## EXERCISE GOAL
In the records below, repeat word for word only the lines starting at the one that contains "The height and width of the screenshot is (514, 812)." and ending at the one that contains "The height and width of the screenshot is (400, 532).", pictures excluded.
START RECORDS SUPPLIED
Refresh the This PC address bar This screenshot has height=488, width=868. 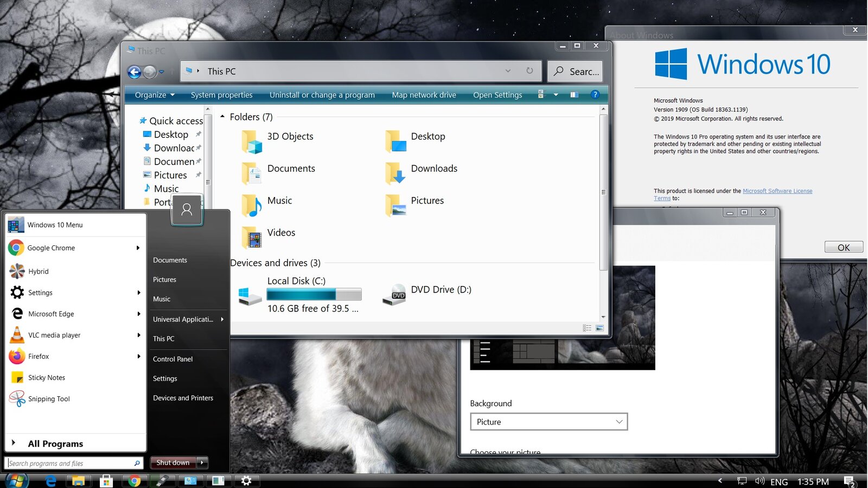pos(529,71)
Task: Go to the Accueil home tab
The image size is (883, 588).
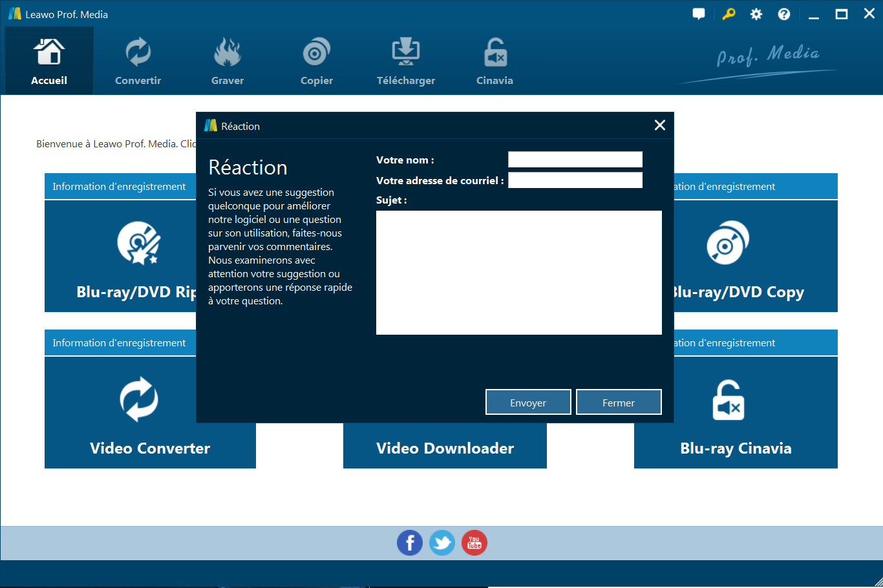Action: pyautogui.click(x=49, y=61)
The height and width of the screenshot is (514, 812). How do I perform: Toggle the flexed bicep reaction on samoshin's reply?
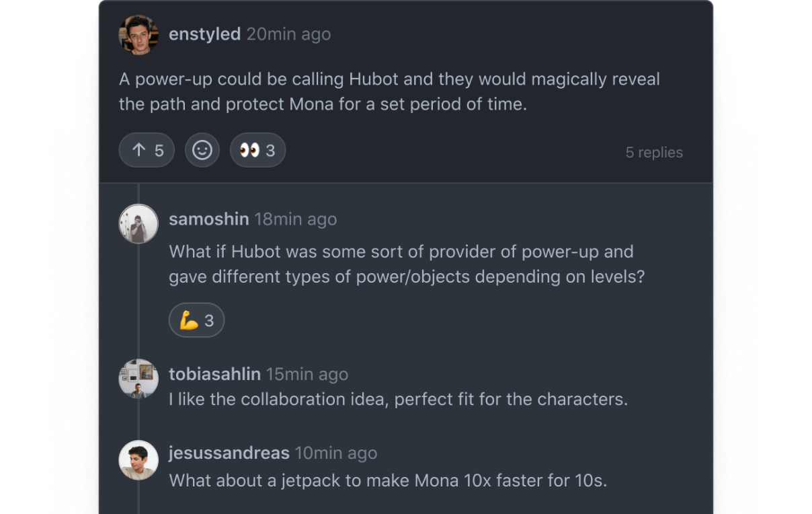[x=196, y=321]
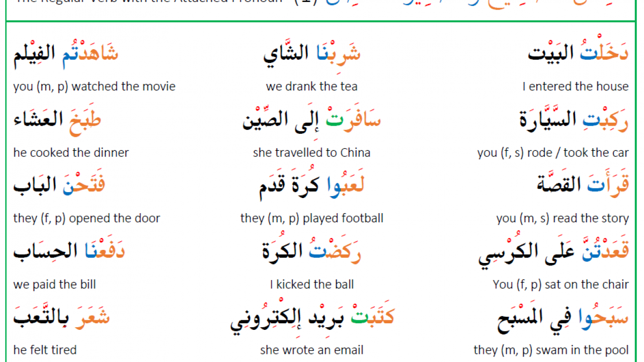Click 'you (m, p) watched the movie' text

[95, 86]
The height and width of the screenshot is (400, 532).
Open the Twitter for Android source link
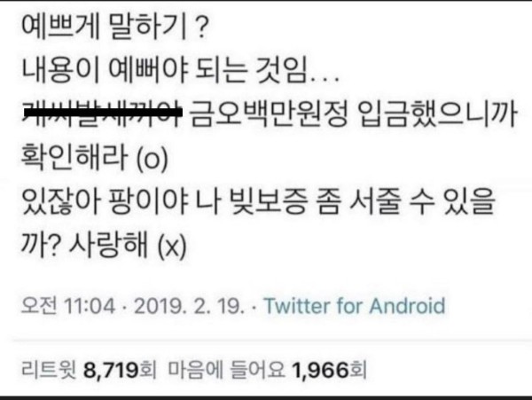tap(355, 305)
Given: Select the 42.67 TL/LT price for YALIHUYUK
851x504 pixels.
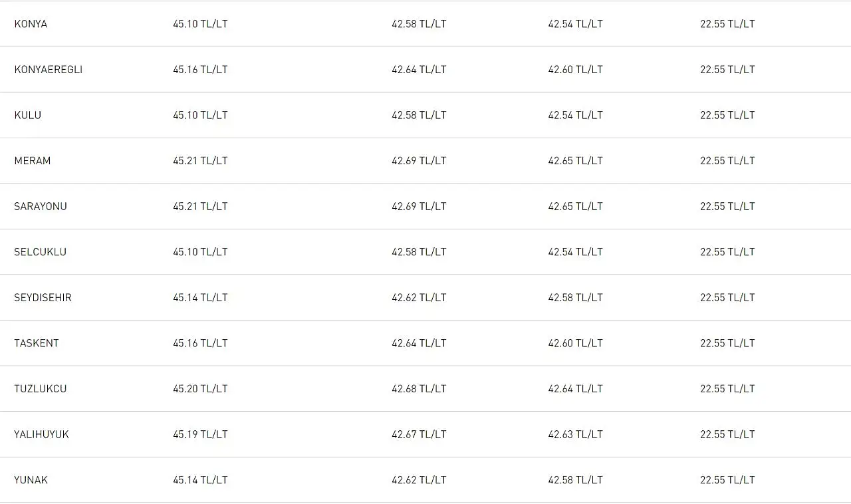Looking at the screenshot, I should tap(419, 435).
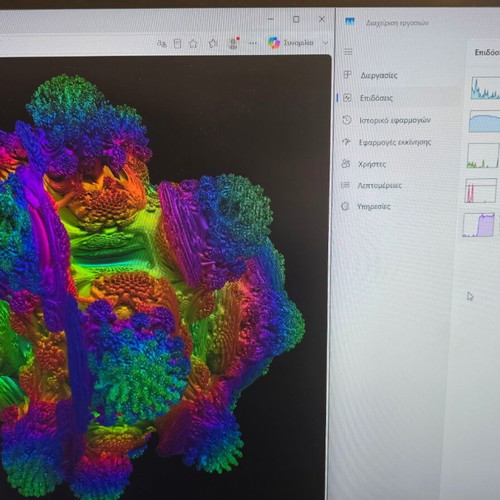Select the green disk activity graph thumbnail
The width and height of the screenshot is (500, 500).
(x=483, y=155)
END RECORDS SUPPLIED
## TASK OUTPUT
The height and width of the screenshot is (514, 812). How do I perform: Toggle the flexed bicep reaction on samoshin's reply?
[x=196, y=321]
Click 'you (m, p) watched the movie' text

[95, 86]
The height and width of the screenshot is (400, 532).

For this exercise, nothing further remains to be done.